Femme Fatales & Damsels in Distress

I recognized her face and knew I didn’t know her. The slender, actress/model in the gym locker room without make-up and with messy hair still had that “she’s a model” look. It’s not unusual to spot celebrities in my neighborhood. Sometimes it’s the A-list folks, with big names from movies, music, art, TV and theater. But lately I’ve been noticing more and more of these strange but familiar faces.

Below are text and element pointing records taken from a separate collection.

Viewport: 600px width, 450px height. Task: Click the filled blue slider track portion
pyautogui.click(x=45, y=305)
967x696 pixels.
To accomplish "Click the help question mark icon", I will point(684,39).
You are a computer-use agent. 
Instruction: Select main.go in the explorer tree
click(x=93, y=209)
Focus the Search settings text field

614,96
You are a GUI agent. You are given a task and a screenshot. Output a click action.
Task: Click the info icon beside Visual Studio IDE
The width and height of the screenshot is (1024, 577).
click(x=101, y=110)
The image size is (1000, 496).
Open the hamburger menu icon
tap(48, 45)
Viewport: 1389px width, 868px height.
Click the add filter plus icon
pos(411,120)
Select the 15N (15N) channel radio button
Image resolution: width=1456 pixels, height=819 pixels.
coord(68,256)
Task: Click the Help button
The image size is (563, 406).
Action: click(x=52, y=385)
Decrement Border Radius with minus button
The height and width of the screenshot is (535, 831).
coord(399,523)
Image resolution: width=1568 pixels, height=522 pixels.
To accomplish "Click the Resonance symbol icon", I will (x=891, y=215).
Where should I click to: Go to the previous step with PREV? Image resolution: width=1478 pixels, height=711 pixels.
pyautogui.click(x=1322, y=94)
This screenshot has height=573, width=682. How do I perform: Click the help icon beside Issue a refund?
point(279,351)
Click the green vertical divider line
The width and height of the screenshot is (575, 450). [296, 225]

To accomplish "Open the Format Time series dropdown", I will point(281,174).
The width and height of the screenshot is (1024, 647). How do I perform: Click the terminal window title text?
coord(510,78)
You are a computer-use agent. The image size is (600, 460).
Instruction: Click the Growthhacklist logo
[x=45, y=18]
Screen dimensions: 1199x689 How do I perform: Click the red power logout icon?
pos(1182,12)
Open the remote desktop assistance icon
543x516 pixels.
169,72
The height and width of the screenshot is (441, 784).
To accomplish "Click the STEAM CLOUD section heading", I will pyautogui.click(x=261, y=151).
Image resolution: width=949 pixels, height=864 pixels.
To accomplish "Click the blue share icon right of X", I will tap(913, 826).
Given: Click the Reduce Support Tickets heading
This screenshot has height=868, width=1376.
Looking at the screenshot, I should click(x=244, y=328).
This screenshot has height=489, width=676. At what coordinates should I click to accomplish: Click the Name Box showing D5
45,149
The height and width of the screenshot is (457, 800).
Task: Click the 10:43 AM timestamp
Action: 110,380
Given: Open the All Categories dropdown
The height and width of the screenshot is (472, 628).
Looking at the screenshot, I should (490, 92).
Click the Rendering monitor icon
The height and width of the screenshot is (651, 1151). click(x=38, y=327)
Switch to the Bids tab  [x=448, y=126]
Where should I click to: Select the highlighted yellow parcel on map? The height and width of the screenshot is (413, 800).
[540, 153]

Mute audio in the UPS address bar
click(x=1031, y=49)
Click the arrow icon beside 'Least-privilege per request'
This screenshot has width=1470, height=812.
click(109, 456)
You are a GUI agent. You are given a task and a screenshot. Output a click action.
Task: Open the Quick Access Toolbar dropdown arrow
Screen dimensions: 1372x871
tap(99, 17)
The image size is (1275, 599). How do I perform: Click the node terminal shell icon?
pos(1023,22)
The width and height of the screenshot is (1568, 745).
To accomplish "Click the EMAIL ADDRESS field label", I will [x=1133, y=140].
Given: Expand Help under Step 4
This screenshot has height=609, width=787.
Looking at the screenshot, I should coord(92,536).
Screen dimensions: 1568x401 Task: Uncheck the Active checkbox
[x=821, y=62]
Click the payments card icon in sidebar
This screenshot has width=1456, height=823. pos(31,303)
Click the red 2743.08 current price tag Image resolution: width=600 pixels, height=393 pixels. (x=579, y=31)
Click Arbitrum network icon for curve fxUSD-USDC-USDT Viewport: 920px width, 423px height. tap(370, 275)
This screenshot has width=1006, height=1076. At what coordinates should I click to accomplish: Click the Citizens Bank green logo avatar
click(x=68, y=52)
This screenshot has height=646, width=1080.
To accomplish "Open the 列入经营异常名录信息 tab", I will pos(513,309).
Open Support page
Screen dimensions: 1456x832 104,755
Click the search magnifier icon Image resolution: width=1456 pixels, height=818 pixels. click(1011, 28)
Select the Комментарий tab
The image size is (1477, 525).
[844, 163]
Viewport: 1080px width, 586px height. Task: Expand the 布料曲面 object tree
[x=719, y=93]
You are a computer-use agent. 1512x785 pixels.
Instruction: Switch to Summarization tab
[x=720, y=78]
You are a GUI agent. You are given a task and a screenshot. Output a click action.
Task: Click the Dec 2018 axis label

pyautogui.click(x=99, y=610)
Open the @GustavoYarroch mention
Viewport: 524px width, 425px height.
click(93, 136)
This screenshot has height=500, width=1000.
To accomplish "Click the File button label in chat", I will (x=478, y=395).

I wasn’t sure where I’d seen her, but I knew she played damsels in distress. She had a look of fragility about her. I was certain she didn’t play an edgy detective, a demanding executive, a super cool doctor or a criminal mastermind. Not knowing what part she’d played was making me a bit crazy. I thought she might have been in an off-Broadway play I’d seen last year and I decided to look at a few Playbills stacked on my bookcase. I didn’t have to, because later that day, when I was flipping through TV channels, I found her — playing a damsel in distress in a rerun of BONES.

I laughed.

And then I started to ponder the “look” that leads to casting an actress as a beautiful but devious femme fatale — a stock character of noir fiction. Barbara Stanwyck in “Double Indemnity” and Marlene Dietrich “Witness for the Prosecution” certainly had the combination of beauty and evil intentions that made them as iconic as Lady Macbeth. Being scary and intimidating is a powerful thing on stage and on screen. There’s a wonderful menace in a good femme fatale in a novel — she leaps off the page. Perhaps the beautiful actress at my gym can summon a hidden darkness and play a credible woman of mystery?

 

Comments

  1. Would love it is there were more femme fatales, but as long as men continue to write more of the female characters, I’m sure damsel in distress will continue to reign supreme 😉

    • Candy Korman

      Of course most of the famous femme fatales are the fantasies of men, too. We just need more strong women writers, writing strong women characters and the men will follow along… Umm… the way they follow a femme fatale.